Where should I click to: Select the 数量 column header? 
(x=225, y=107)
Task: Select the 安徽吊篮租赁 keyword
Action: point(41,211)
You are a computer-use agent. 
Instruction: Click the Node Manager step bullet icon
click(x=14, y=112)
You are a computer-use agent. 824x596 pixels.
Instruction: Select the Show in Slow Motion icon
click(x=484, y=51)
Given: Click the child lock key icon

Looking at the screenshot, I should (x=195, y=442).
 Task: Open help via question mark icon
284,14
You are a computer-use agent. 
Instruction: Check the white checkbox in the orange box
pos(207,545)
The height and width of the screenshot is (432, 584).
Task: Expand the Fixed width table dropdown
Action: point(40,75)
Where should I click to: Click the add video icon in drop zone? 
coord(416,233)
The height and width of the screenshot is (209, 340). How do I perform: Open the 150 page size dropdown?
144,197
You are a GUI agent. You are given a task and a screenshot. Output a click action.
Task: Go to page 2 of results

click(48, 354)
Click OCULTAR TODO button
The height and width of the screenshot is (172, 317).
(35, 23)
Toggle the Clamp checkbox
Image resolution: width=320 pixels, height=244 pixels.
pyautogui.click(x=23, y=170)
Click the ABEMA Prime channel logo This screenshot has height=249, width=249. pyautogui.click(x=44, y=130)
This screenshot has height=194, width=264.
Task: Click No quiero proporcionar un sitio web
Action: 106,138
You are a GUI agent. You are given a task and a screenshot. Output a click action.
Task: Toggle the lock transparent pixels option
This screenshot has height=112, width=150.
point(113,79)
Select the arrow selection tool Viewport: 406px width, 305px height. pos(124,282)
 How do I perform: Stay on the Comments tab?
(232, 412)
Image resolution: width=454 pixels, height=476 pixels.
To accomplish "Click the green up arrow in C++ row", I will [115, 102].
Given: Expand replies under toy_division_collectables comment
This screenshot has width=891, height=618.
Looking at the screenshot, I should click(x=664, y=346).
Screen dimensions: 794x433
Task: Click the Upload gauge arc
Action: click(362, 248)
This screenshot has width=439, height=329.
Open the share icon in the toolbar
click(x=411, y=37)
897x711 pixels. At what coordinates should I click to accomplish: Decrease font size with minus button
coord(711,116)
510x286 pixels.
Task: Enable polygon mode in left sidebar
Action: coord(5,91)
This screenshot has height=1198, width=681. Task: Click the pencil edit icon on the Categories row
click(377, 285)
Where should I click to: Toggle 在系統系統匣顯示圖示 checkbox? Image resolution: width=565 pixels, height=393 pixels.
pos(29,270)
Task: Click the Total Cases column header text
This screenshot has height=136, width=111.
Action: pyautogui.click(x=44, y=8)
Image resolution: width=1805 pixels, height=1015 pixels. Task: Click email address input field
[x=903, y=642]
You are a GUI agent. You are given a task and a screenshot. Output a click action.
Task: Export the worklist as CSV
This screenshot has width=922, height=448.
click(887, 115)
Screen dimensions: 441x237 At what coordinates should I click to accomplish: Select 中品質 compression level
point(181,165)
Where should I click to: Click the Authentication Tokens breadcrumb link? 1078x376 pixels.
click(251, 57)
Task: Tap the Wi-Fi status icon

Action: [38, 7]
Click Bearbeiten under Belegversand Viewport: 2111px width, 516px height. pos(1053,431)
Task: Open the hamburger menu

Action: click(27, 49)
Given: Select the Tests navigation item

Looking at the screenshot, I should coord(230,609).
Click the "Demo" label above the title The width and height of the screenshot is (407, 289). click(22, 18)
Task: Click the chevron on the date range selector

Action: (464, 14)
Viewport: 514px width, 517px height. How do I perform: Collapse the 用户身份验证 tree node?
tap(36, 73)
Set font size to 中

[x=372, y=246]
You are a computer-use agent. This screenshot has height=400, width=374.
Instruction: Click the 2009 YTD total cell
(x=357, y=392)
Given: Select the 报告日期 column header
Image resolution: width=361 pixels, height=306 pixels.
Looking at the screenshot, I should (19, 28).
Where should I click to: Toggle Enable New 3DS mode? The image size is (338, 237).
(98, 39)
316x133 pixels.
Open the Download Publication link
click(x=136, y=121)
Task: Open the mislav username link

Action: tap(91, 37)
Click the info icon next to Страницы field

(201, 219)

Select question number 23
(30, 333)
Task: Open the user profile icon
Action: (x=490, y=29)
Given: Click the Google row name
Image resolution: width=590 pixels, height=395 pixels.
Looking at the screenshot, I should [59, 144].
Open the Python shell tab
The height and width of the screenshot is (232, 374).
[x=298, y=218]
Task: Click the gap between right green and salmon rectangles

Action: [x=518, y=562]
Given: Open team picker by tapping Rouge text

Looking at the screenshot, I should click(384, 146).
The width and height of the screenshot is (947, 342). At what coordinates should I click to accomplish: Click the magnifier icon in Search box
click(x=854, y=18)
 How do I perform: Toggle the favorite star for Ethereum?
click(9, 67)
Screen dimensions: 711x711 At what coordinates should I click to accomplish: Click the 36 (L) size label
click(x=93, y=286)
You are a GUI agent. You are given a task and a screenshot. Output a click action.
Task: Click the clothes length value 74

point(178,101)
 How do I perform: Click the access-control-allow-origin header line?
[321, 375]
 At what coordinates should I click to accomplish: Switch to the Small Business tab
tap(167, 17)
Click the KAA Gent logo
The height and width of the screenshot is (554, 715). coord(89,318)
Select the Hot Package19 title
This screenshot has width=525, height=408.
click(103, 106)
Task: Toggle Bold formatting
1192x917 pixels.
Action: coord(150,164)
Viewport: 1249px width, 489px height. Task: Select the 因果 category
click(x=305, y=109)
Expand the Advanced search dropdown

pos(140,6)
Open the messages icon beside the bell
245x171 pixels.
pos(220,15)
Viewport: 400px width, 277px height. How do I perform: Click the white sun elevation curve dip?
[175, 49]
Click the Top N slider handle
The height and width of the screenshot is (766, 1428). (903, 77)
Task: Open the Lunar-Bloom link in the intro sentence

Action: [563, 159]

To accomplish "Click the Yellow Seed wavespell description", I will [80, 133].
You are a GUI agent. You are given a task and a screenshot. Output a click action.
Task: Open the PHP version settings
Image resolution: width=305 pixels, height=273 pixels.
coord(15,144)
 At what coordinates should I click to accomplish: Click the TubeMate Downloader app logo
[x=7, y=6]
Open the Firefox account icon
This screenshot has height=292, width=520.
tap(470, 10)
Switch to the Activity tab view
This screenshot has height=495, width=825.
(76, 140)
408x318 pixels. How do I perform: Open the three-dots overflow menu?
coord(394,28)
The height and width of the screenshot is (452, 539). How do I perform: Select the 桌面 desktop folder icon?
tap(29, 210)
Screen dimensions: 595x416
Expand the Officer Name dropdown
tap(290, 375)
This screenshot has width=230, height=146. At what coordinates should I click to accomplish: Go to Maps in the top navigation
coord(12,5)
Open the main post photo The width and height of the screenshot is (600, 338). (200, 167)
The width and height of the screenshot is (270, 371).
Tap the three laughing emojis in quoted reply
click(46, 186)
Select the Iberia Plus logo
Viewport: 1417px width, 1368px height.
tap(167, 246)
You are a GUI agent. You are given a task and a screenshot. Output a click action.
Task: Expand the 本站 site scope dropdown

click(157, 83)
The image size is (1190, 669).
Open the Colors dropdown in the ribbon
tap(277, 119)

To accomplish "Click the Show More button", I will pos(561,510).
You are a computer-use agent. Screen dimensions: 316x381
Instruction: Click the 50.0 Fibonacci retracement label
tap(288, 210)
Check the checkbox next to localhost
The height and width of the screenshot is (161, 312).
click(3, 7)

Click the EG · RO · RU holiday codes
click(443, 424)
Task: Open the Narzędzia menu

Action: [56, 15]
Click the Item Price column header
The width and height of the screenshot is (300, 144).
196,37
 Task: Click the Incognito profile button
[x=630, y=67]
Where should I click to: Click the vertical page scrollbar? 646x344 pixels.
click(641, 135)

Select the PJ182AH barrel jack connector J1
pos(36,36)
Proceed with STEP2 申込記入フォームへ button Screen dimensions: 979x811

☆ ☆ ☆ ☆ ☆ ☆ ☆

- What is expected -
What you output must match the lines from the beginning of the material through the line with "You are a computer-use agent. 824x596 pixels." exactly, both ends included.

- Answer to this exercise -
Where should I click to: Select the 数量 column header? 
(x=225, y=107)
Task: Select the 安徽吊篮租赁 keyword
Action: point(41,211)
You are a computer-use agent. 
Instruction: Click the Node Manager step bullet icon
click(x=14, y=112)
You are a computer-use agent. 824x596 pixels.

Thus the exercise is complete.